その声は、徳馬の脳に伝わるや否や、それが沙紀の声であるということを告げた。
「あぁ、沙紀か……、え、沙紀!?」
驚きの表情を浮かべる徳馬。沙紀は、それを不思議そうに、首を傾げてみていた。
「徳馬は、何しにきたの?」
沙紀が徳馬に問う。が、徳馬は内心焦っている。それもそのはず、来た理由は、沙紀へのプレゼントを買うためなのだから――。

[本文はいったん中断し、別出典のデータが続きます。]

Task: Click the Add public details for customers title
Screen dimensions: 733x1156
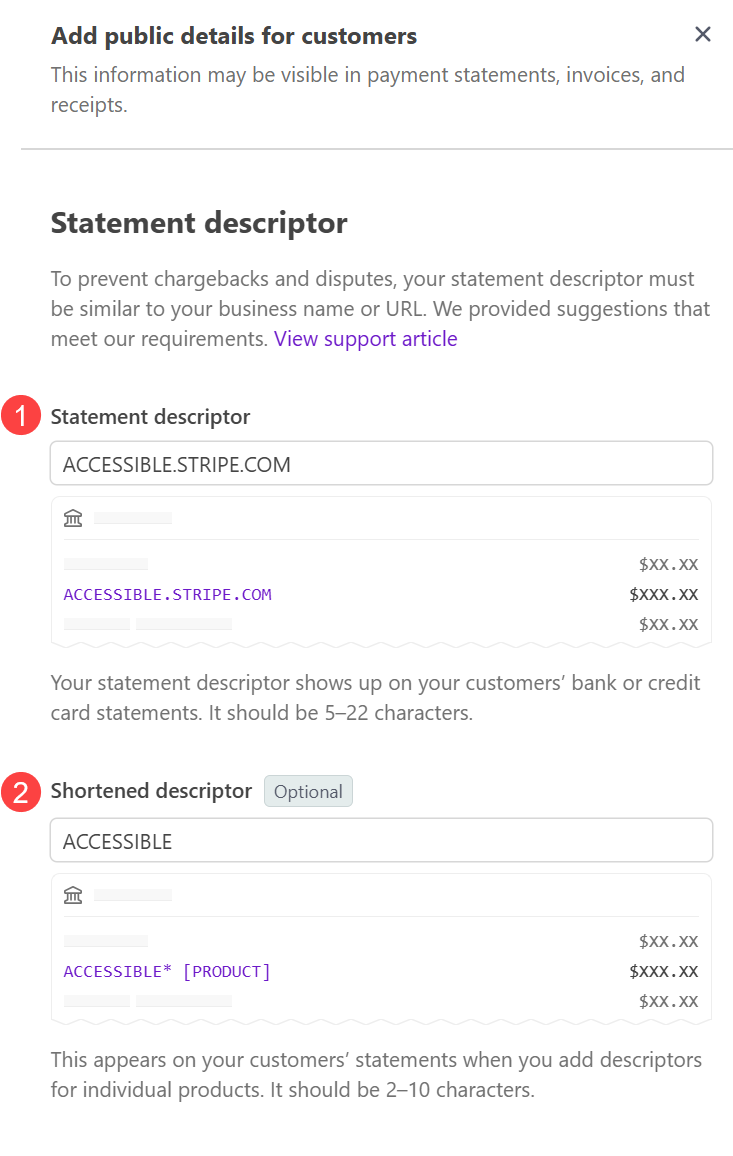Action: click(x=234, y=36)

しかし、それを言うわけにはいかない。徳馬は、必死に頭の中で、考えをめぐりめぐらせた。
だが、ずっとこうしていても怪しまれる。
苦し紛れ言った答えは、こうだった。
「あの……その……、そう! 新しいシャーペンでも買おうかなって」
シャーペンを買いに、わざわざこんなでかい見せにくるもんか――言い終えてから、徳馬は気づいた。
が、沙紀は、それに気づいていないようだ。
何とかやり過ごせたかな、と安心する徳馬。だが、沙紀が何しに来たかも気になるため、徳馬はそれを聞いた。
「沙紀はどうしたの?」
「私は、服でも買おっかなって思って」
いかにも女の子らしい答えに、徳馬は「あぁ」と頷いた。
「じゃぁね、徳馬」
沙紀は、そういって手を振り、洋服のコーナーへと歩いていった。
「ほっ」
沙紀がいって、完全に緊張の糸が解けた徳馬。
安堵の気持ちが、つい声に出てしまっていた。
沙紀が見えなくなったのを確認すると、やっとの思いでショップに入る。
そこには、何ともかわいらしいアクセサリーが、まるで博物館のように売っていた。
その量に驚きつつも、徳馬は蛍のようなストラップがないかを探す。
徳馬がいいストラップを見つけるのは、それから5分後のことだった。
「これ、いいじゃん」
そう言って、徳馬が手に取ったのは、緑色に輝く蛍のようなストラップ。
暗闇の中でも綺麗に輝くのを見て、徳馬はそれにすることを決めた。
ストラップを手に、レジへ進む。そのとき、包装もしてもらい、何とかプレゼントの購入は、することができた。
「よし、これでオッケイだな」
すべての悩みが解消し、安心した徳馬は、ショッピングモールから、軽い足取りで出ていった。